Delayed administration of alpha-difluoromethylornithine prevents hippocampus-dependent cognitive impairment after single and combined injury in mice

Radiation exposure due to radiological terrorism and military circumstances are a continuing threat for the civilian population. In an uncontrolled radiation event, it is likely that there will be other types of injury involved, including trauma. While radiation combined injury is recognized as an area of great significance, overall there is a paucity of information regarding the mechanisms underlying the interactions between irradiation and other forms of injury, or what countermeasures might be effective in ameliorating such changes. The objective of this study was to determine if difluoromethylornithine (DFMO) could reduce the adverse effects of single or combined injury if administered beginning 24 h after exposure.

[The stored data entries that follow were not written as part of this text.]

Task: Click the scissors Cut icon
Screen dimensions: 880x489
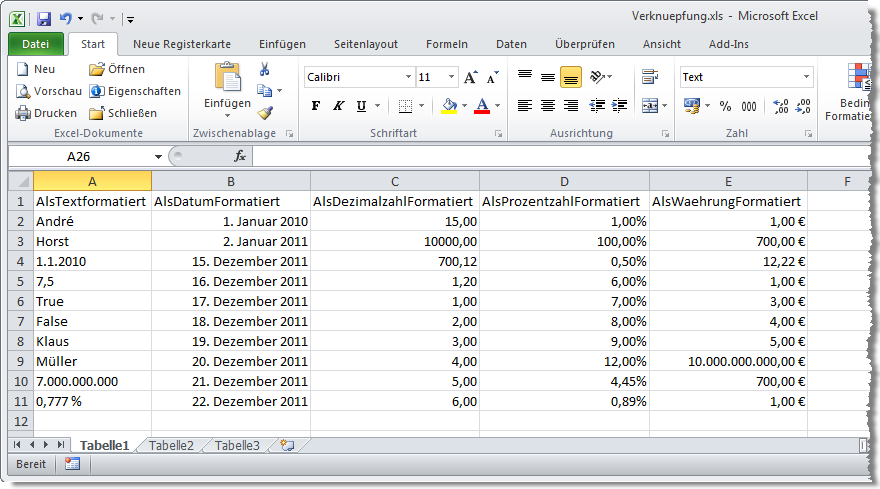Action: tap(265, 70)
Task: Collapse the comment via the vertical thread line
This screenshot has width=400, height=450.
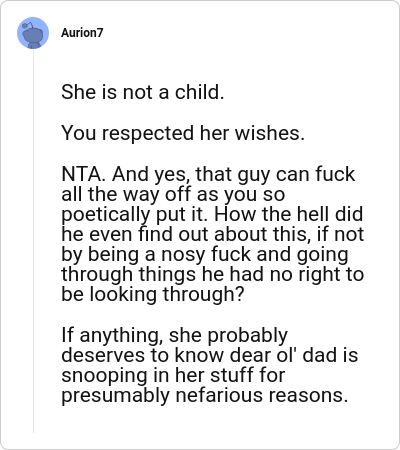Action: (33, 241)
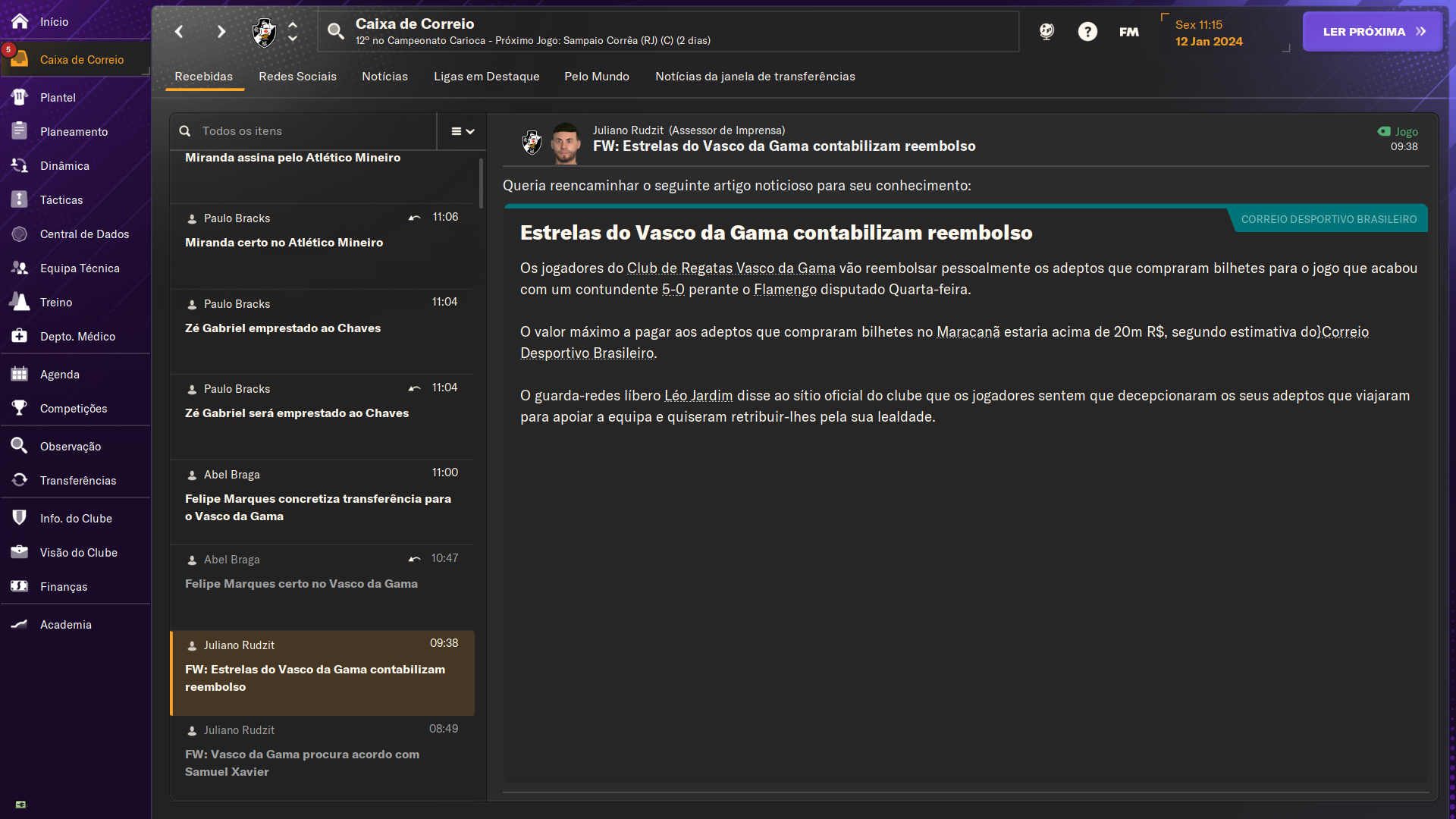The image size is (1456, 819).
Task: Switch to the Redes Sociais tab
Action: point(297,77)
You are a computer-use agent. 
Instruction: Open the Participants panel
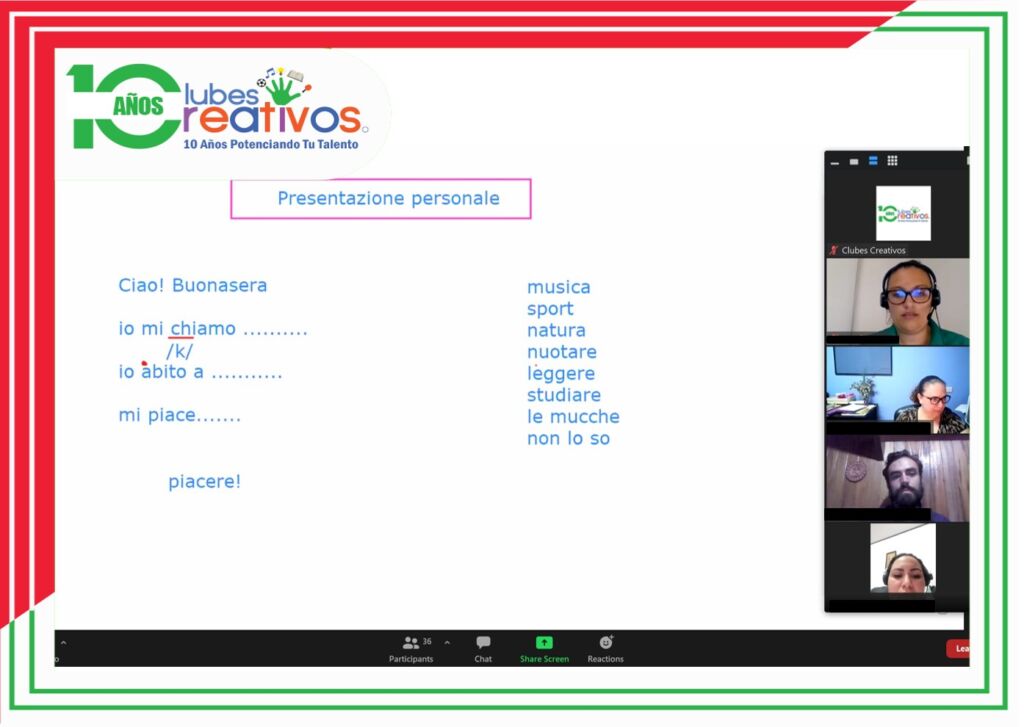tap(411, 648)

Eight-week-old C57BL/J6 young-adult male mice received whole-body cesium-137 (¹³⁷Cs) irradiation with 4 Gy. Immediately after irradiation, unilateral traumatic brain injury was induced using a controlled cortical impact system. Forty-four days postirradiation, animals were tested for hippocampus-dependent cognitive performance in the Morris water maze. After cognitive testing, animals were euthanized and their brains snap frozen for immunohistochemical assessment of neuroinflammation (activated microglia) and neurogenesis in the hippocampal dentate gyrus. Our data show that single and combined injuries induced variable degrees of hippocampus-dependent cognitive dysfunction, and when given 24 h post trauma, DFMO treatment ameliorated those effects. Cellular changes including neurogenesis and numbers of activated microglia were generally not associated with the cognitive changes. Further analyses also revealed that DFMO increased hippocampal protein levels of the antioxidants thioredoxin 1 and peroxiredoxin 3 compared to vehicle treated animals. While the mechanisms responsible for the improvement in cognition after DFMO treatment are not yet clear, these results constitute a basis for further development of DFMO as a countermeasure for ameliorating the of risks for cognitive dysfunction in individuals subjected to trauma and radiation combined injury.